=== Section Start ===
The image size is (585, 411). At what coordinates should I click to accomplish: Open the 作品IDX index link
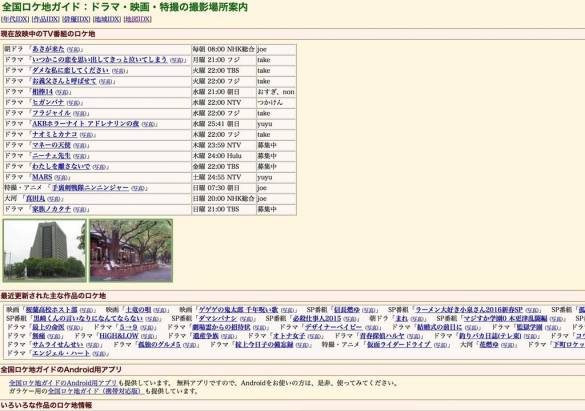[x=46, y=19]
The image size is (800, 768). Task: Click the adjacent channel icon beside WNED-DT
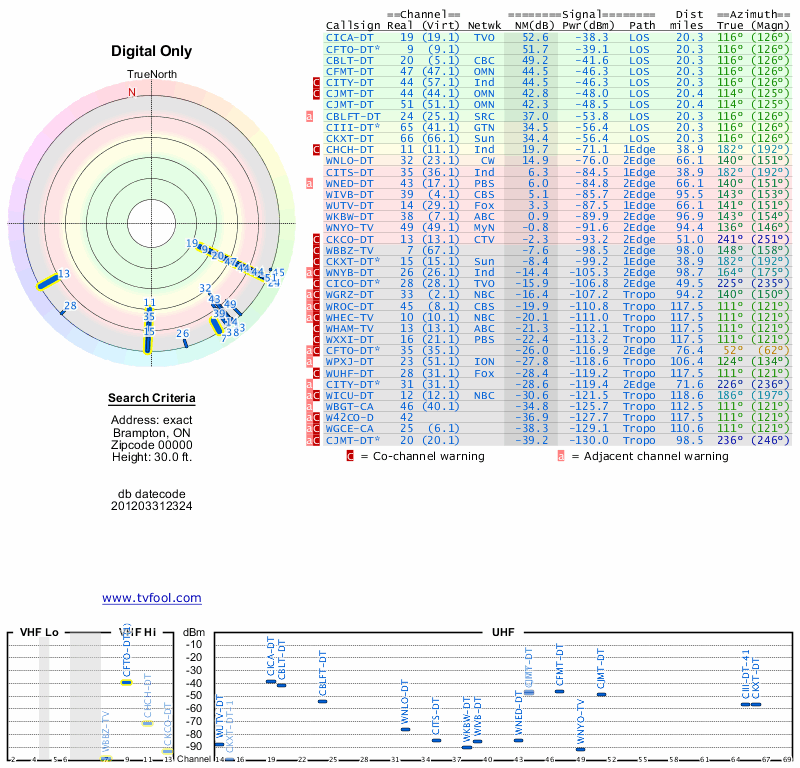tap(309, 183)
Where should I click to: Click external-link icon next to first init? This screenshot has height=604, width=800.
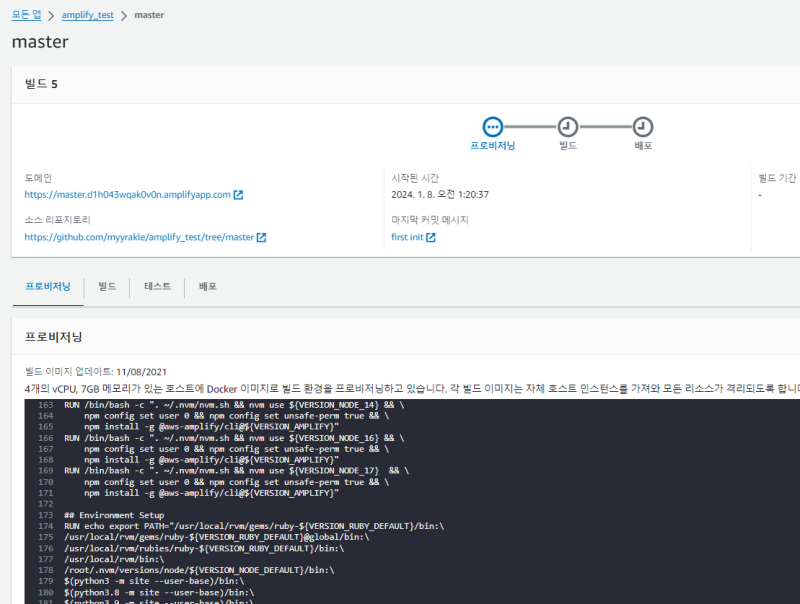coord(431,238)
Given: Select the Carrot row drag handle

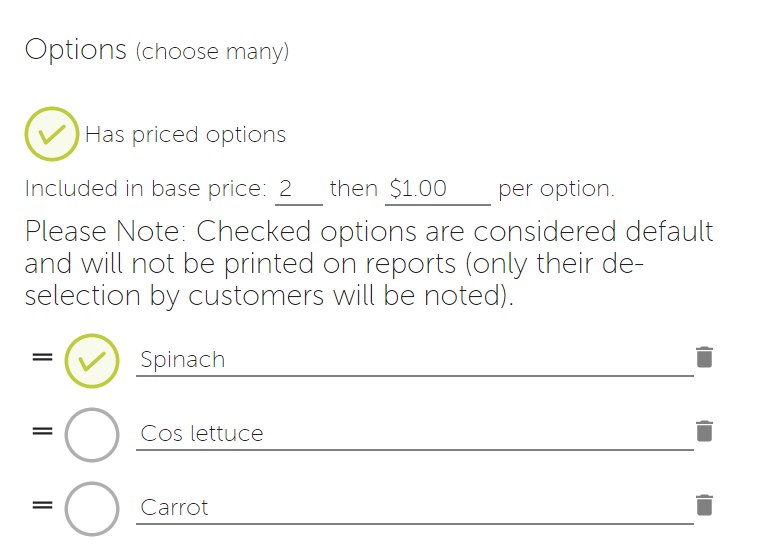Looking at the screenshot, I should coord(43,505).
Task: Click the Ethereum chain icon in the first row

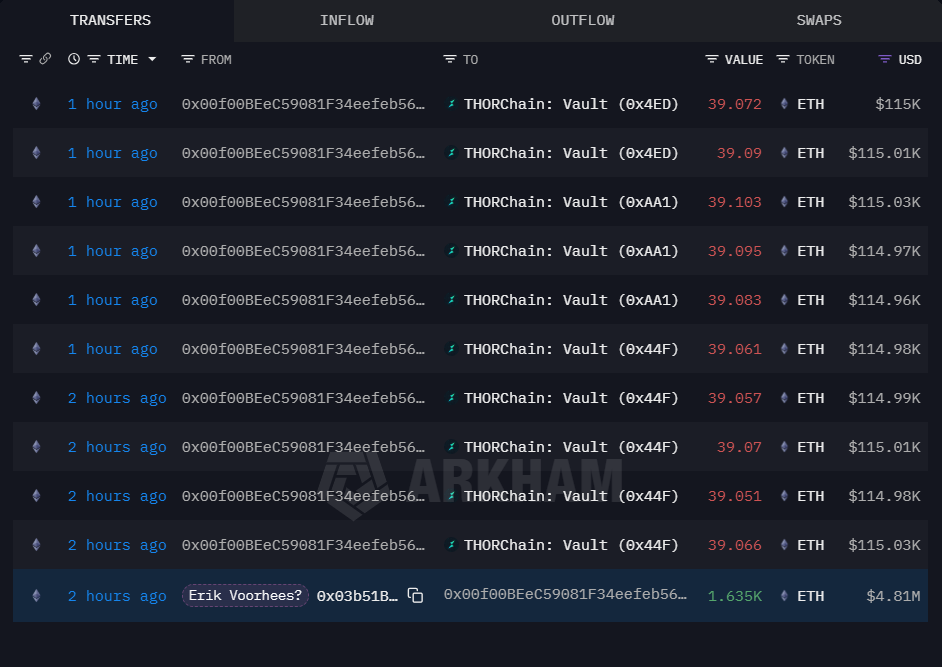Action: 37,104
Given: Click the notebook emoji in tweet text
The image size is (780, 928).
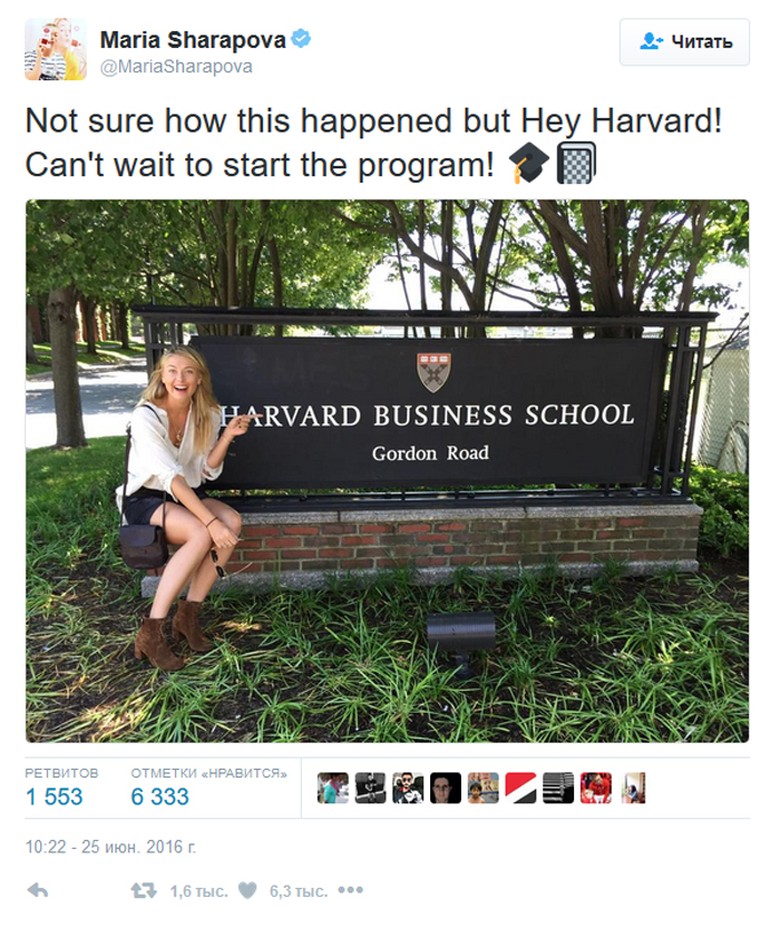Looking at the screenshot, I should pyautogui.click(x=576, y=163).
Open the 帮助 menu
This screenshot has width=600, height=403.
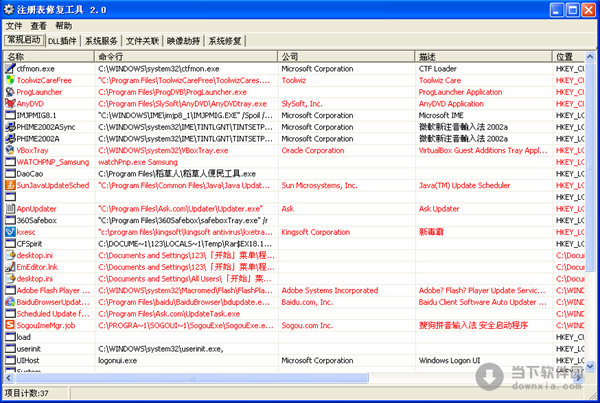coord(63,25)
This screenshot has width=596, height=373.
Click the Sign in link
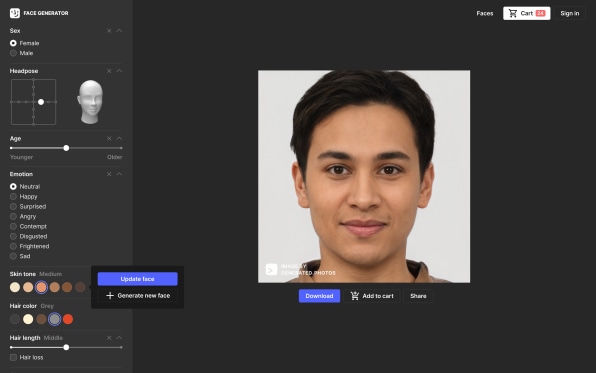coord(570,13)
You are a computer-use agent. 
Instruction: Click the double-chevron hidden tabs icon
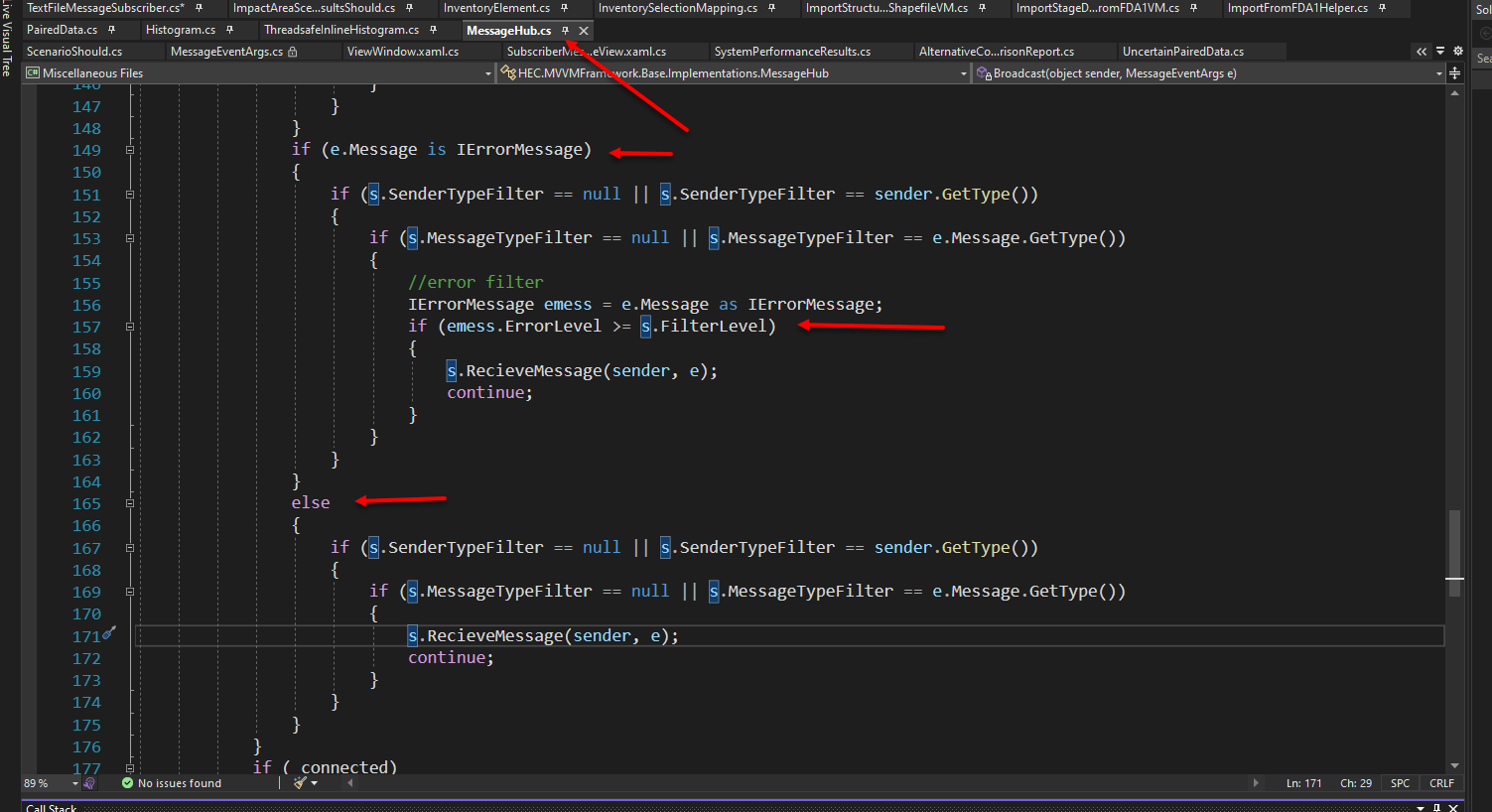coord(1422,51)
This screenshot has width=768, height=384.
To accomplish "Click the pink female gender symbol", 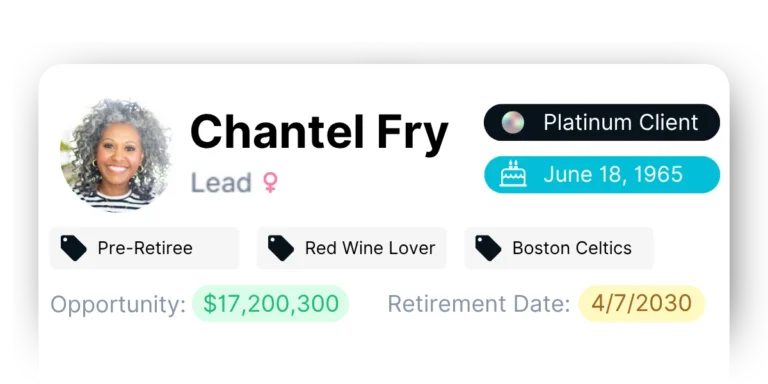I will (x=270, y=182).
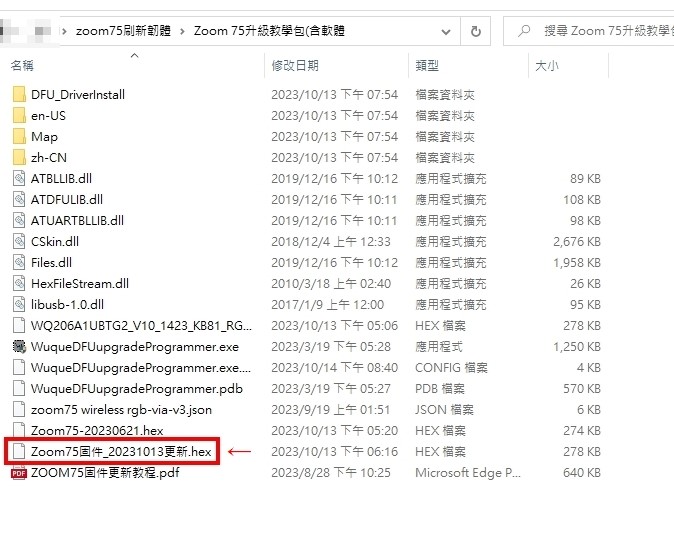Click the refresh button beside address bar

point(475,31)
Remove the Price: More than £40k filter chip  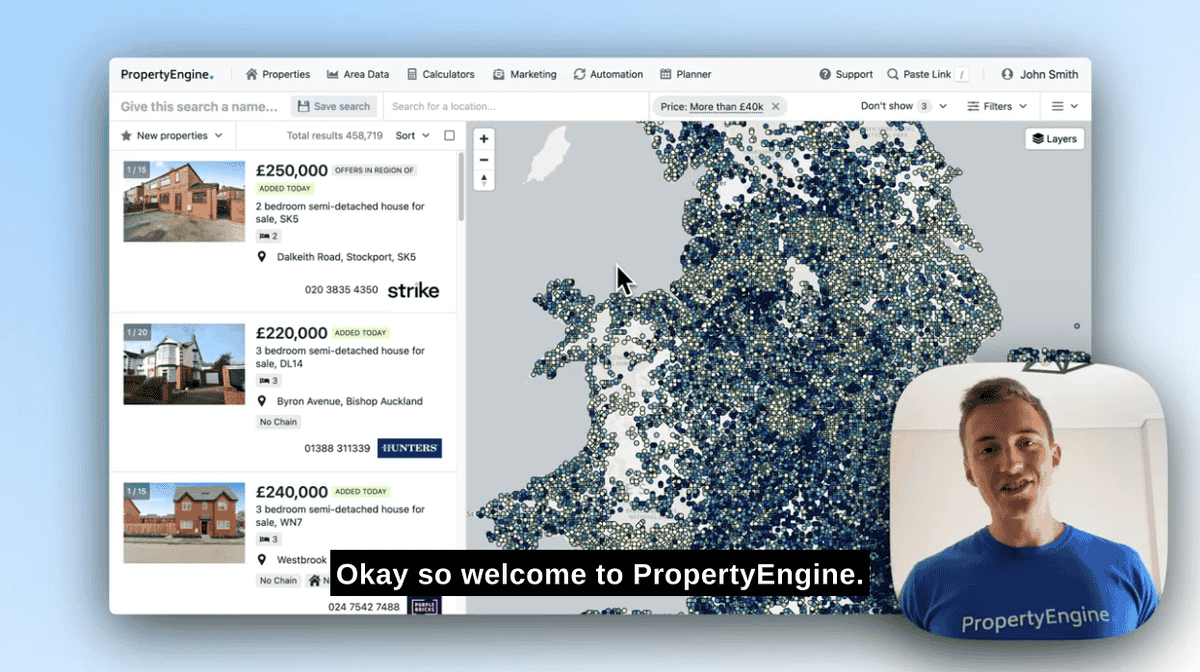coord(775,106)
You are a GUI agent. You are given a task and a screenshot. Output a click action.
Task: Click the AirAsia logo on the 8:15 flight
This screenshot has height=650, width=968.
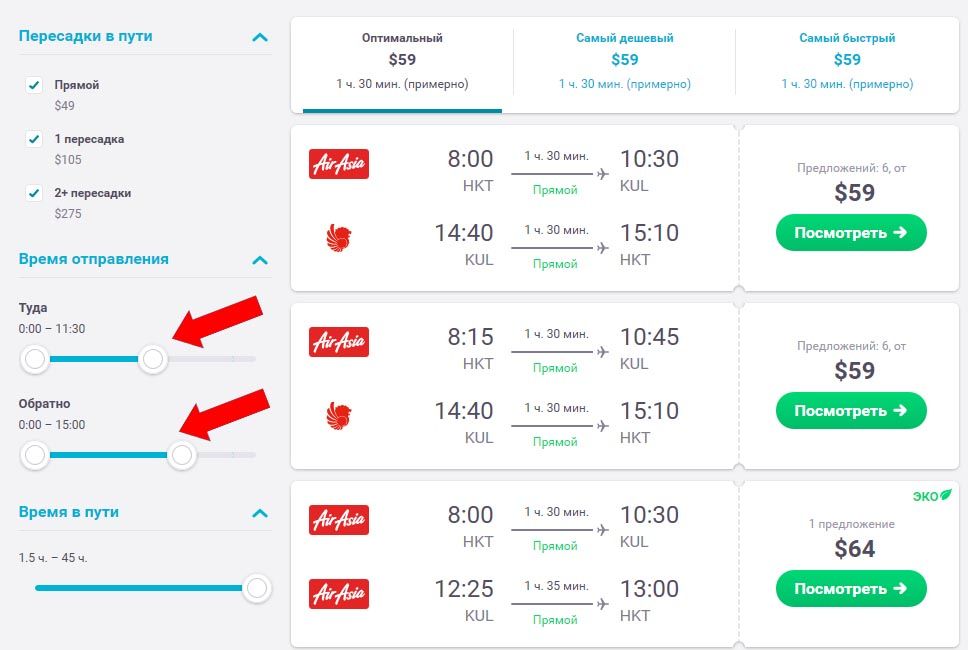coord(339,342)
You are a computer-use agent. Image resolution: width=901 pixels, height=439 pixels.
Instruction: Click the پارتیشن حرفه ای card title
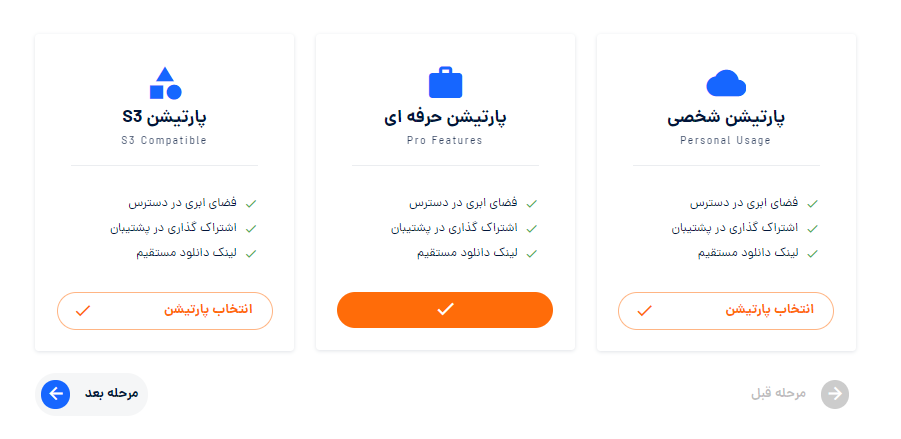pos(445,118)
=== Section End ===
TASK GOAL:
Scan the data for lines containing "agent" and copy all of them.

RESULT BELOW:
You are a computer-use agent. 
You are a GUI agent. You are given a task and a screenshot. Output a click action.
You are a computer-use agent. Image resolution: width=901 pixels, height=439 pixels.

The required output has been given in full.